### [Text excerpt]
[Start]

# kansas 2014 kennybks



## Kennybks (Mar 29, 2010)

gunfun13 said:


> I believe the 4th circumference measurement on an 8pt is taken at 1/2 the distance between the G3 and main beam tip. There is always 4 circumference measurements taken regardless of points. If it was a 6pt, you'd take two measurements past the G2, one a 1/3 and one at 2/3 the distance from the G2 to the main beam tip.


Thank you I will revisit the measurements tonight.


----------



## clattin (Jul 8, 2000)

This is the easiest way to score a buck.....

http://www.boone-crockett.org/bgRecords/bc_scoring_typwhitetail.asp?area=bgRecords&type=Typical+Whitetail+Deer

Chris


----------



## Kennybks (Mar 29, 2010)

clattin said:


> This is the easiest way to score a buck.....
> 
> http://www.boone-crockett.org/bgRec...sp?area=bgRecords&type=Typical+Whitetail+Deer
> 
> Chris


yep saw that.

133 green, 123 final with 10" of deduction. I know and eight has to be huge to get much but that score doesn't do that buck justice. 

here's a picture of another eight I took back a few years for perceptions.

it scored 150 2/8.


----------



## Next Bite (Mar 4, 2012)

Kennybks said:


> yep saw that.
> 
> 133 green, 123 final with 10" of deduction. I know and eight has to be huge to get much but that score doesn't do that buck justice.
> 
> ...

[End]

### [Data listing]
[Start]

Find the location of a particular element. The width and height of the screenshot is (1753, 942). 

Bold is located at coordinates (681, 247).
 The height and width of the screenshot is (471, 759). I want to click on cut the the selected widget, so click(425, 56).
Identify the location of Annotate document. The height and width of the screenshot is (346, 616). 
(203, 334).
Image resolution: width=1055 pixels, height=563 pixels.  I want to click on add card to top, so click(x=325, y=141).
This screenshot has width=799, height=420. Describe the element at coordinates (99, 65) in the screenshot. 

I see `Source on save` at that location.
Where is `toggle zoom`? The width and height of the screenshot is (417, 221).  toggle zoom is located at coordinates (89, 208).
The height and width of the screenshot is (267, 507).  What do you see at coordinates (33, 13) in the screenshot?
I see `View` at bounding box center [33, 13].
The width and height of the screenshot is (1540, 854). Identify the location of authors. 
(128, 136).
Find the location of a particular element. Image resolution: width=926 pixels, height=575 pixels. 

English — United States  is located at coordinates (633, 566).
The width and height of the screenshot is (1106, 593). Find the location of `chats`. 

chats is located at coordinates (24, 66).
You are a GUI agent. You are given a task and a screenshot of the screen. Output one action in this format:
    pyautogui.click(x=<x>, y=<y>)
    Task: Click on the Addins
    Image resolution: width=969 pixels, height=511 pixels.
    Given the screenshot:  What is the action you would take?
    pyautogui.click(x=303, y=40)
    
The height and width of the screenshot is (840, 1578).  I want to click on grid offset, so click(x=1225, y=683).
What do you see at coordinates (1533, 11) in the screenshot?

[End]

### [Set of tasks]
1. In the deer-scoring thread, what score does Kennybks give for the other eight taken a few years back?
2. Copy the passage of the deer-scoring thread from "# kansas 2014" up to and including "the main beam tip.".
3. Name each distinct username that heads a post in the deer-scoring thread.
Work only from the deer-scoring thread, not the listing.

### [Solutions to the tasks]
1. 150 2/8

2.
# kansas 2014 kennybks



## Kennybks (Mar 29, 2010)

gunfun13 said:


> I believe the 4th circumference measurement on an 8pt is taken at 1/2 the distance between the G3 and main beam tip. There is always 4 circumference measurements taken regardless of points. If it was a 6pt, you'd take two measurements past the G2, one a 1/3 and one at 2/3 the distance from the G2 to the main beam tip.

3. Kennybks, clattin, Next Bite